[[ DATA RECORDS, beginning ]]

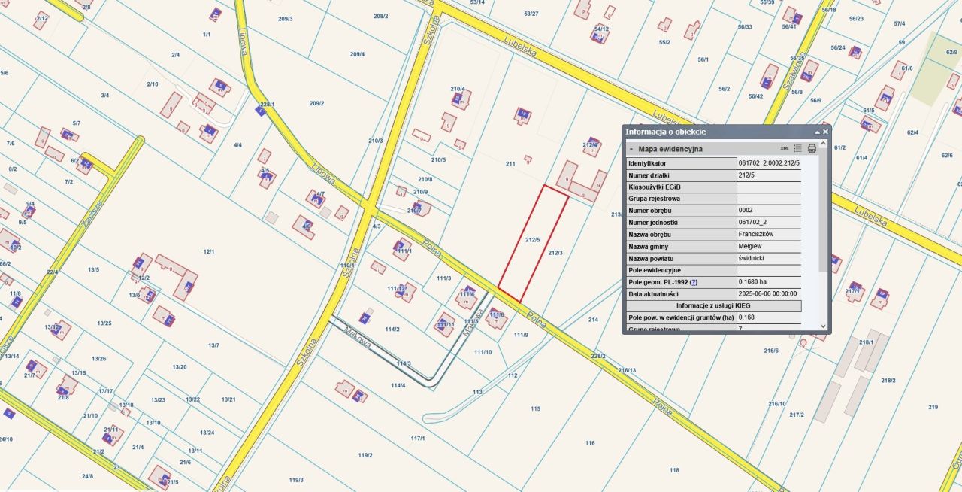Select neighboring parcel 212/3
This screenshot has height=492, width=962.
[555, 253]
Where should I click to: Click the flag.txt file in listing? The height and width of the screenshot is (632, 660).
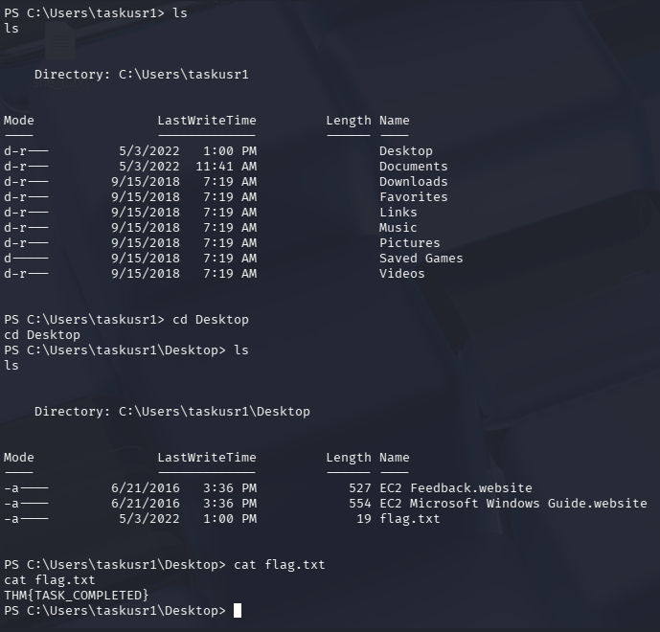pyautogui.click(x=409, y=519)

[[ DATA RECORDS, end ]]

EXERCISE BRIEF => Transcribe exactly the lines from the one holding "Where should I" through the final line of the material above, both ends included; any pictures should be dropped.

SOLUTION TO THIS TASK =>
Where should I click to: Click the flag.txt file in listing? The height and width of the screenshot is (632, 660).
pyautogui.click(x=409, y=519)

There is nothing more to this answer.